# [Aim of the task]
In the profile of Jayana LaFountaine, what is the title of her earlier project about the raw reality of motherhood?

# [Passage]
Editor’s note: Katie Cusack has assisted LaFountaine in the design and layout of “Book of Jayana.”

Jayana LaFountaine knows strong women. She’s been documenting their stories since she started taking photos as a teenager. Most recently, the 24-year-old artist embarked on a project, “Dear Mama,” focusing on the raw reality of motherhood–the challenges, frustrations and heartbreaks such strong women often brush off as “just part of the job.” Although LaFountaine has put this project on hold while she grows her photography business, she notes in a January conversation with The Collaborative that embarking on projects like “Dear Mama” helped her gain the confidence to explore a much more vulnerable project. 

With the preview release of her self-portrait photostory zine “Book of Jayana” in February, LaFountaine–who juggles roles as photographer, entrepreneur, educator, doula and DJ–takes an exhilarating cliff dive: turning the camera on herself.

“It’s an ode to self love,” she says of the project, which she expects to release this spring. “I then want to extend the same opportunity to multiple women so it might be an ongoing project of this collection of beautiful books with women of all shapes, sizes and colors.”

# [Given entries]

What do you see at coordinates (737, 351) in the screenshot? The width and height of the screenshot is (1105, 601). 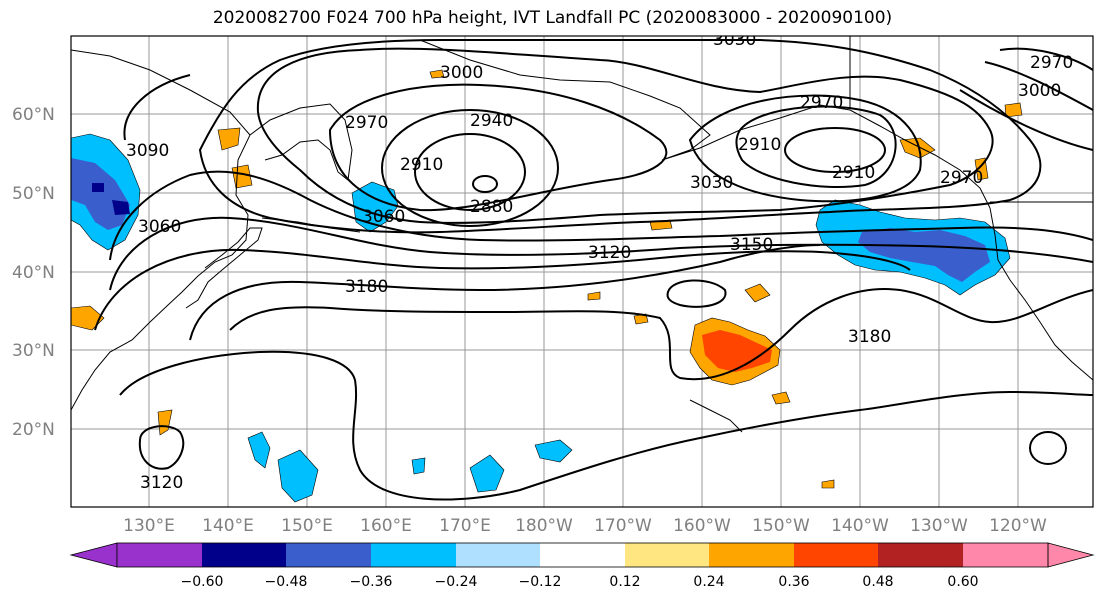 I see `shade-positive-subtropical-inner` at bounding box center [737, 351].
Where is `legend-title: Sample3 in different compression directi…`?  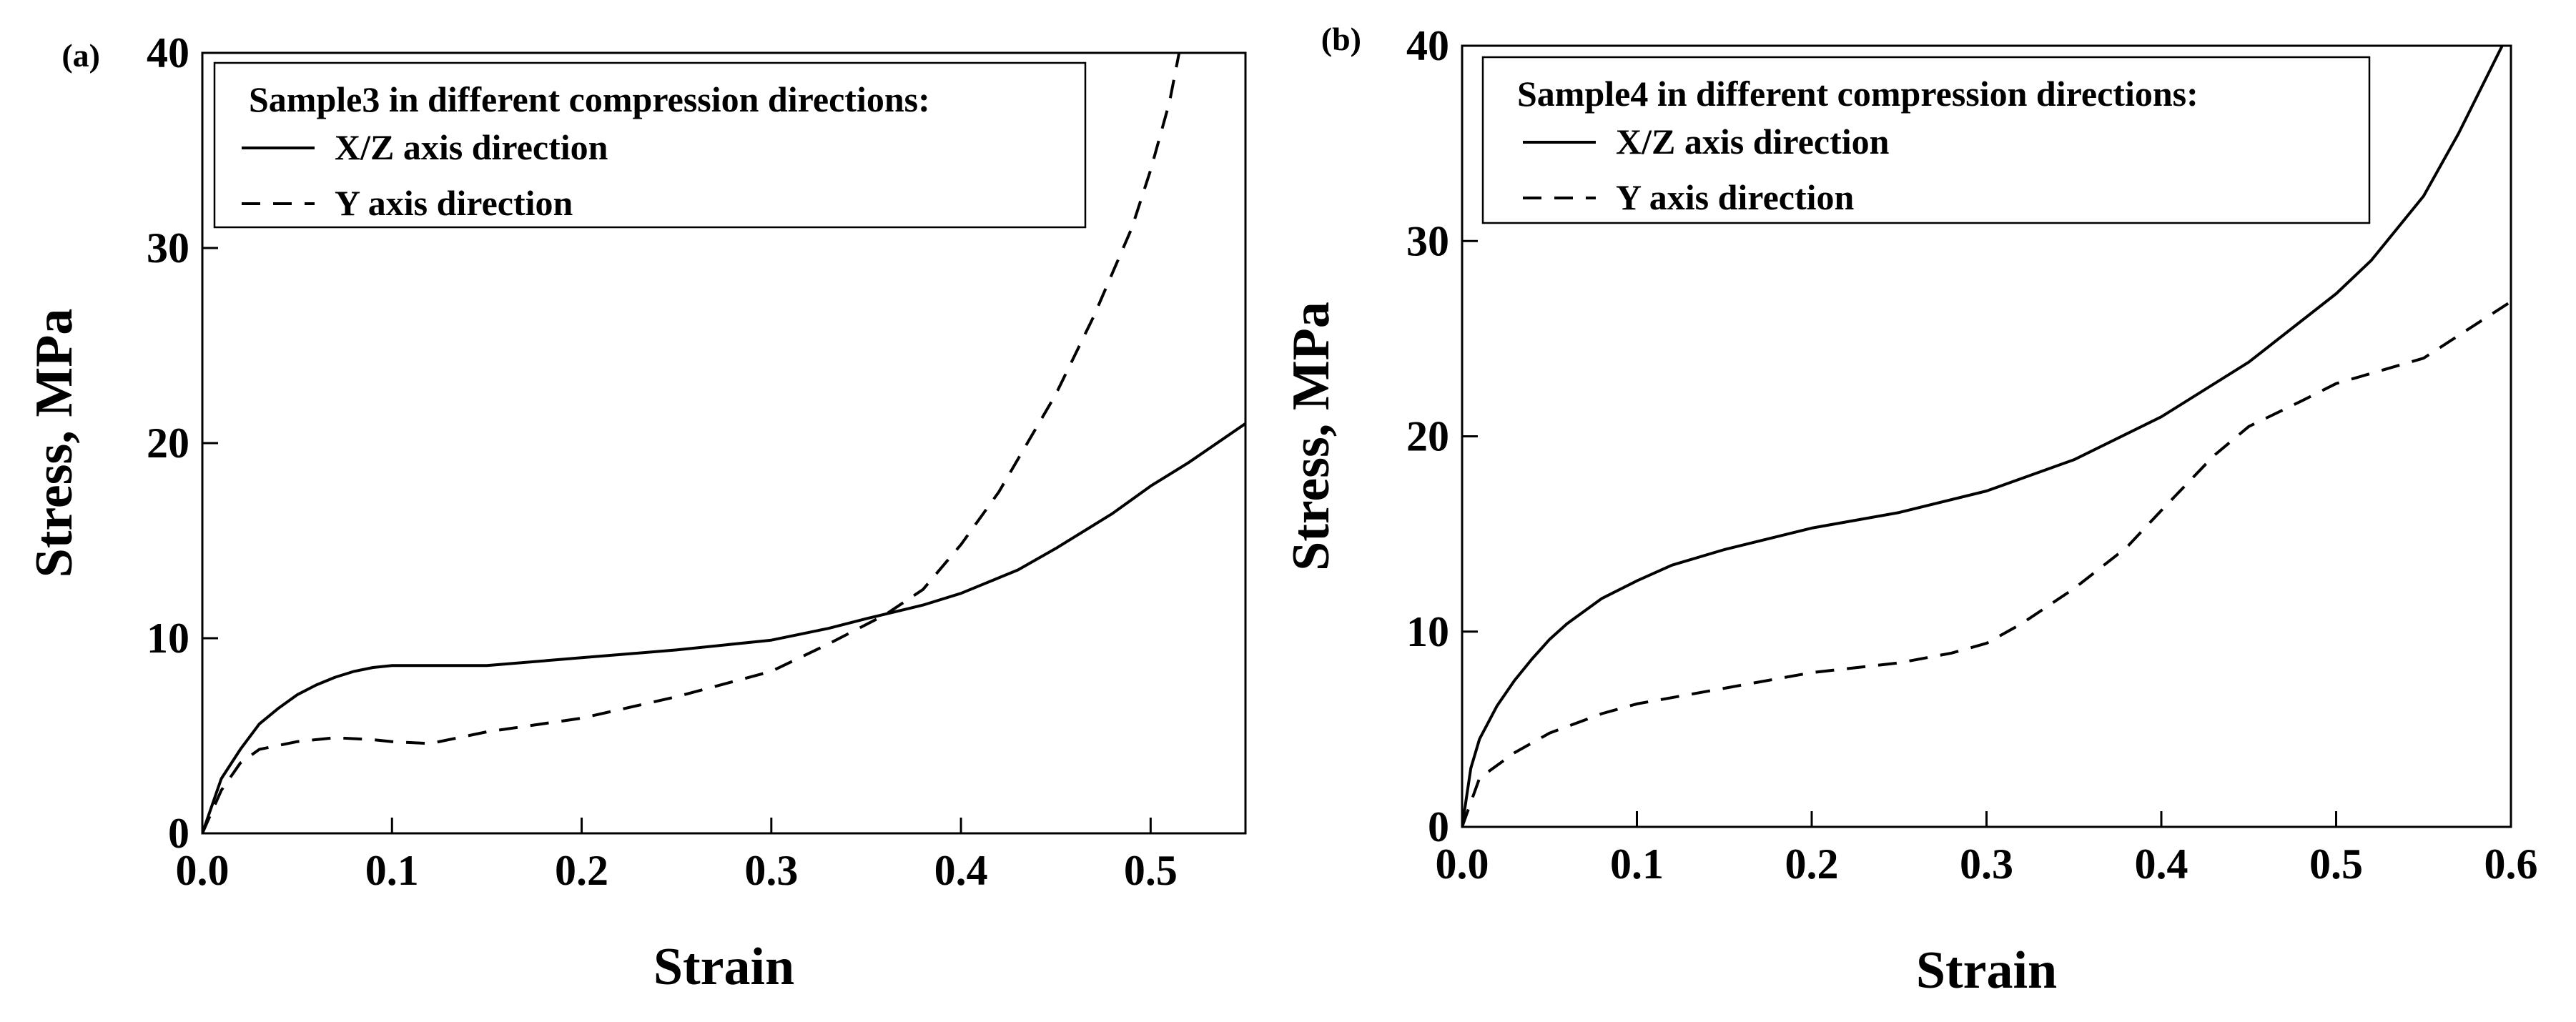
legend-title: Sample3 in different compression directi… is located at coordinates (590, 99).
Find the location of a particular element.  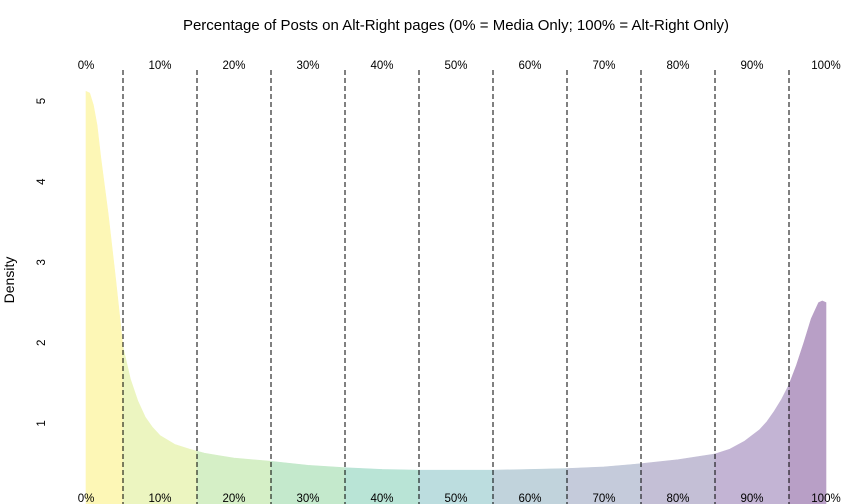

x-tick-bottom-2: 20% is located at coordinates (234, 498).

# [Solution to the exercise]
"Dear Mama"